SAS for Supervised Learning and Profit Matrices in Martech

1 Like

Within the martech industry, there are several factors that contribute to the challenges surrounding brand decision-making. Obviously, customers and markets are more competitive and demanding. When you step back and reflect on this, it's a linear trend upward year-after-year when it comes to consumer expectations. This means, to satisfy that demand, it's well recognized that brands need to respond quicker, but it's often overlooked that accuracy holds an equal weight. Personalization, targeting, segmentation, relevance and other fun martech buzzwords all rely on this.

Data continues to flood every organization, both in size and in speed. Sometimes more data is better, but the challenge can be that critical decision-making information gets lost. Skilled analytical talent with application experience in the various domains of modern marketing is the key to move a brand from reactive to proactive. Thus, varying flavors of technology and automation are critically important to augment customer analysts in accelerating their delivery's time-to-value.

Machine learning is a branch of artificial intelligence that automates the building of systems that learn iteratively from data, identify patterns, and predict future results.
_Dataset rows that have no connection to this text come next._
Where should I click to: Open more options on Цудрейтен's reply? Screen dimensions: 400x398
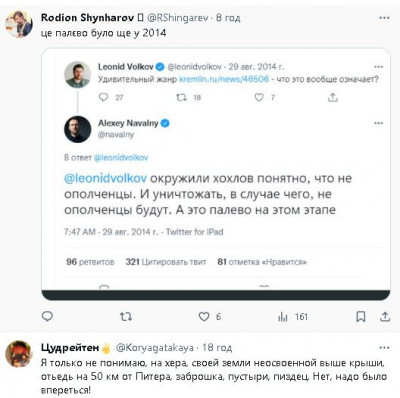click(384, 348)
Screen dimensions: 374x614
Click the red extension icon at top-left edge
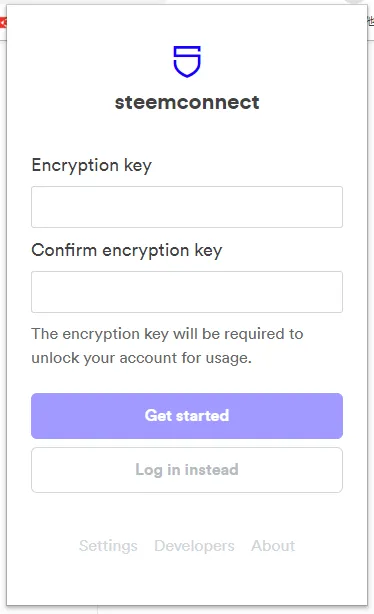(3, 23)
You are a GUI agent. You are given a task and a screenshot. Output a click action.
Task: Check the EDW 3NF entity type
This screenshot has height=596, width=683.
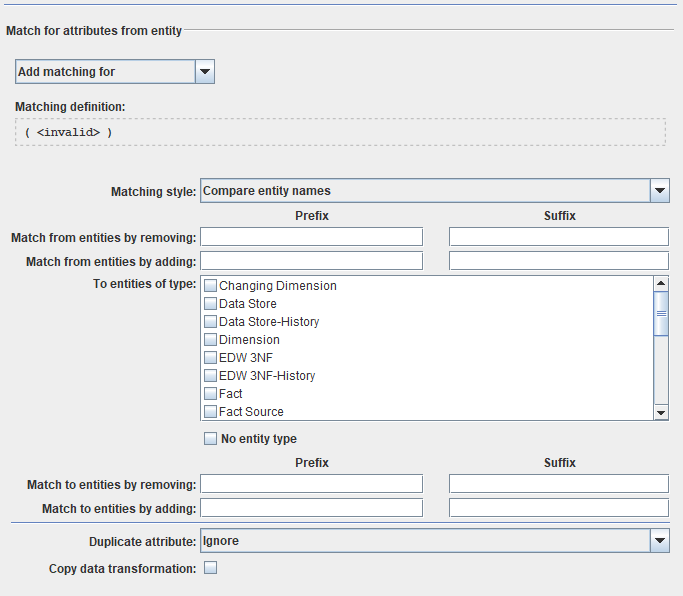pos(211,358)
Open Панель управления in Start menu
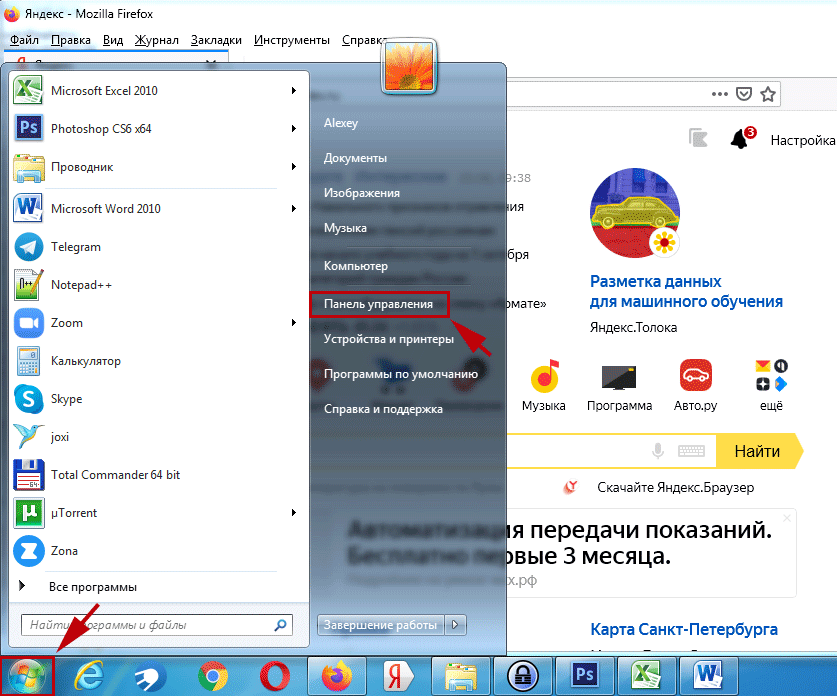This screenshot has height=696, width=837. point(378,304)
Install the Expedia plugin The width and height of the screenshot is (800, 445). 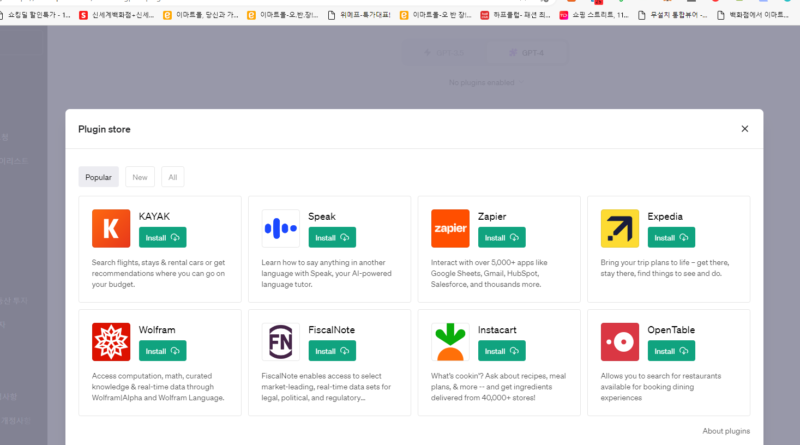point(671,238)
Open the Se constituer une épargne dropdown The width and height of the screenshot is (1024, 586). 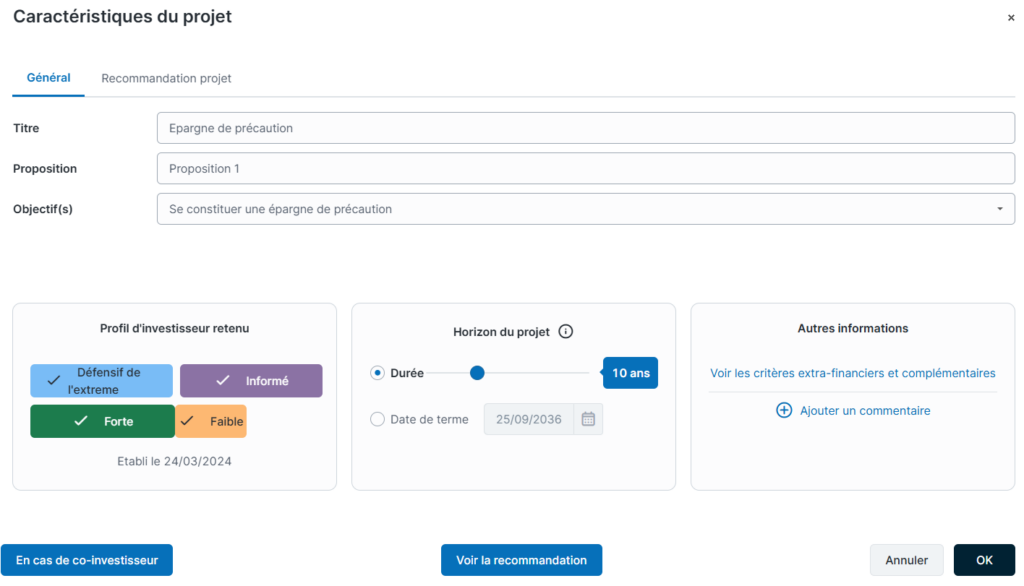[586, 209]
And it does that with minimal human intervention. Machine learning shares many approaches with other related fields, but it focuses on predictive accuracy. Building representative machine learning models that generalize well on future data requires careful consideration of both the data at hand and assumptions about the various available training algorithms.

Supervised Learning

Supervised learning algorithms are trained using labeled examples (conversion vs. non-conversion), such as an input where the desired output is known. The learning algorithm receives a set of inputs along with the corresponding correct outputs, and the algorithm learns by comparing its actual output with correct outputs to find errors. It then modifies the model accordingly. Supervised learning is commonly used in applications where historical data predict likely future events. For example, supervised learning can anticipate when an insurance customer is likely to file a claim, or when a retail customer has a higher likelihood to be interested in an upsell recommendation.

Image 1 - Supervised Learning

SAS supports two types of supervised learning problems through natively-supported algorithms such as gradient boosting, forests, neural networks, support vector machines, Bayesian networks and more.
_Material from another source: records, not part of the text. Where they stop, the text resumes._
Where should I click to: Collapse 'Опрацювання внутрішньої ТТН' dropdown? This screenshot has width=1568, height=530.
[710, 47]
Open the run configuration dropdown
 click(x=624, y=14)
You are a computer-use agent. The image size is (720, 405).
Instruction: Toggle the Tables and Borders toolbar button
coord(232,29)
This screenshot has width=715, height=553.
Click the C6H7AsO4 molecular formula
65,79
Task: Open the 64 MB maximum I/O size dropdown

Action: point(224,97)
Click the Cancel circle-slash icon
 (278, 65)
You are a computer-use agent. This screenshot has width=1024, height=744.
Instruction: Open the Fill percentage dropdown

Classification – When the data are being used to predict a categorical target, supervised learning
is called classification. This is the case when assigning a label or indicator (for example, labeling
an image a dog or a cat). When there are only two labels, this is called binary classification. When
there are more than two categories, the problems are called nominal classification.
Regression – When the data are being used to predict interval targets, the problems are referred to as regression.

The reason supervised learning as a category contains a variety of algorithms is based on the notion that no model is uniformly the best, particularly when considering the deployment over time, when data changes. Analysts select a model primarily based on fit statistics and assessment graphics of performance.

Fit statistics transform model performance to numerical scores for easy comparison.
Assessment graphics provide a global view of model performance. They facilitate model comparisons across a variety of deployment scenarios.

Image 2 - Comparing Algorithmic Models

SAS enables users to facilitate selection between models using fit statistics and assessment graphics. The purpose of predictive modeling is generalization, which is the performance of the model on new data (not used during the training process). To compare across several modes, SAS computes all assessment measures for each available data partition (train, validate, and test).

Image 3 - SAS for Model Pipelines, Assessment & Comparison

Classifier Performance

Supervised classification does not usually end with an estimate of the posterior probability. For example, in binary classification problems, the ultimate use of a predictive model is to allocate cases (customers) to classes (target / don't target). This is accomplished by appropriately choosing a posterior probability cutoff. The cutoff or threshold represents the probability that the prediction is true.

Image 4 - Probability Cutoff Challenge

Analysts often might want to choose probability that gives the maximum accuracy. However, care should be taken when analysts have a case where the response column is skewed. This is EXTREMELY common in martech and customer analytical use cases.

Have you ever heard of a brand with a 50% conversion rate?

Unless you're reading a fictional story, this never happens. For example, a bank wants to predict the loan defaulters, so model performance needs to be assessed considering the posterior probability cutoff. An allocation rule is merely an assignment of a cutoff probability, where cases above the cutoff are allocated to class 1 (when we predict a customer will convert) and cases below the cutoff are allocated to class 0 (when we predict a customer to not convert). For example, the standard logistic regression model separates the classes by a linear surface (hyperplane), shown on the left of the image below.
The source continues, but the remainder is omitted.